Viaud was born in Rochefort, Charente-Maritime, France. His education began in Rochefort, but at the age of seventeen, being destined for the navy, he entered the naval school in Brest and studied on Le Borda. He gradually rose in his profession, attaining the rank of captain in 1906. In January 1910 he went on the reserve list.

His pseudonym has been said to be due to his extreme shyness and reserve in early life, which made his comrades call him after le Loti, an Indian flower which loves to blush unseen. Other explanations have been put forth by scholars. He was in the habit of claiming that he never read books (when he was received at the Académie française, he said, "Loti ne sait pas lire" ("Loti doesn't know how to read"), but testimony from friends and acquaintances proves otherwise, as does his library, much of which is preserved in his house in Rochefort. In 1876 fellow naval officers persuaded him to turn into a novel passages in his diary dealing with some curious experiences at Constantinople. The result was Aziyadé, a novel which, like so many of Loti's, is part romance, part autobiography, like the work of his admirer, Marcel Proust, after him. There is a popular cafe in current-day Istanbul dedicated to the time Loti spent in Turkey. This cafe is situated on a high hill overlooking the Golden Horn and is a popular tourist attraction. He proceeded to the South Seas as part of his naval training, and several years after leaving Tahiti published the Polynesian idyll originally called Rarahu (1880), which was reprinted as Le Mariage de Loti, the first book to introduce him to the wider public. Le Roman d'un spahi, a record of the melancholy adventures of a soldier in Senegambia, belongs to 1881.

In 1882, Loti issued a collection of four shorter pieces, three stories and a travel piece, under the general title of Fleurs d'ennui (Flowers of Boredom). In 1883 he achieved the widest celebrity, for not only did he publish Mon frere Yves ("My Brother Yves"), a novel describing the life of a French naval officer, Pierre Loti, and a Breton sailor, Yves Kermadec, in all parts of the world. The Encyclopædia Britannica, Eleventh Edition (1911) described this as "one of his most characteristic productions". While taking part as a naval officer in the Tonkin War, Loti had exposed in Figaro a series of atrocities that occurred during the capture of Hue (1883), and was threatened with suspension from the service.

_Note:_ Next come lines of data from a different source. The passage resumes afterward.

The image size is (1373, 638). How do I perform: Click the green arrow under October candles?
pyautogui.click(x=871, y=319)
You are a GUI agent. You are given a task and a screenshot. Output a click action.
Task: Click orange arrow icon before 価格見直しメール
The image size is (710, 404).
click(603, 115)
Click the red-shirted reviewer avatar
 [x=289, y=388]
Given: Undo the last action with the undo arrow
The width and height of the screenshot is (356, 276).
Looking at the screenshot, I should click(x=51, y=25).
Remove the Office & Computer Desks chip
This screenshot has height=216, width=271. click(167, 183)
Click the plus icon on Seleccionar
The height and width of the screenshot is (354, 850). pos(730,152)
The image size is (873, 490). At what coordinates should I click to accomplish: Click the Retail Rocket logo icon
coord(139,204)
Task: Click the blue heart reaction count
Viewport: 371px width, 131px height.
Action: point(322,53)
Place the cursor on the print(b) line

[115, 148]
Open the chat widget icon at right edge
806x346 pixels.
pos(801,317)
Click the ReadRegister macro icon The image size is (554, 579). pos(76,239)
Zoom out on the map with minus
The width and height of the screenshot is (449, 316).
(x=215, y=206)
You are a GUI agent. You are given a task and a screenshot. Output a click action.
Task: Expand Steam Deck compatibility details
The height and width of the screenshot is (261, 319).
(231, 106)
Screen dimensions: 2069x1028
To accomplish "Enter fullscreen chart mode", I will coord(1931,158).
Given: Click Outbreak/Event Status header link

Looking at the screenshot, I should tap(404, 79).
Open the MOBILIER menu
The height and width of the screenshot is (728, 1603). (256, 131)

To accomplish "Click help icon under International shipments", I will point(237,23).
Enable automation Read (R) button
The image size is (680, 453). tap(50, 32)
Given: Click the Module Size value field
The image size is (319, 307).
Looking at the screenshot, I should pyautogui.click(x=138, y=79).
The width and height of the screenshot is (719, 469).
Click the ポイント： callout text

In 1886 he published a novel of life among the Breton fisherfolk, called Pêcheur d'Islande (Iceland Fisherman), which the 1911 Britannica characterized as "the most popular and finest of all his writings." It shows Loti adapting some of the Impressionist techniques of contemporary painters, especially Monet, to prose, and is truly a classic of French literature. In 1887 he brought out a volume "of extraordinary merit, which has not received the attention it deserves" (1911 Britannica), Propos d'exil, a series of short studies of exotic places, in his characteristic semi-autobiographic style. The novel of Japanese manners, Madame Chrysanthème—a precursor to Madame Butterfly and Miss Saigon, a work that straddles the border between narrative and travelog—belongs to the same year.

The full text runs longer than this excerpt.